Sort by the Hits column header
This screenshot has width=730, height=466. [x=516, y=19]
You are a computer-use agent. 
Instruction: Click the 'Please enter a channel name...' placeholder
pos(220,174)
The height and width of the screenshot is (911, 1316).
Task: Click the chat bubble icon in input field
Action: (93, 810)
========================================
**The task**
Find "Instruction: Click the" in the records above. Repeat its line and every later line exactly, through the last one.

**Written answer**
Instruction: Click the 'Please enter a channel name...' placeholder
pos(220,174)
The height and width of the screenshot is (911, 1316).
Task: Click the chat bubble icon in input field
Action: (93, 810)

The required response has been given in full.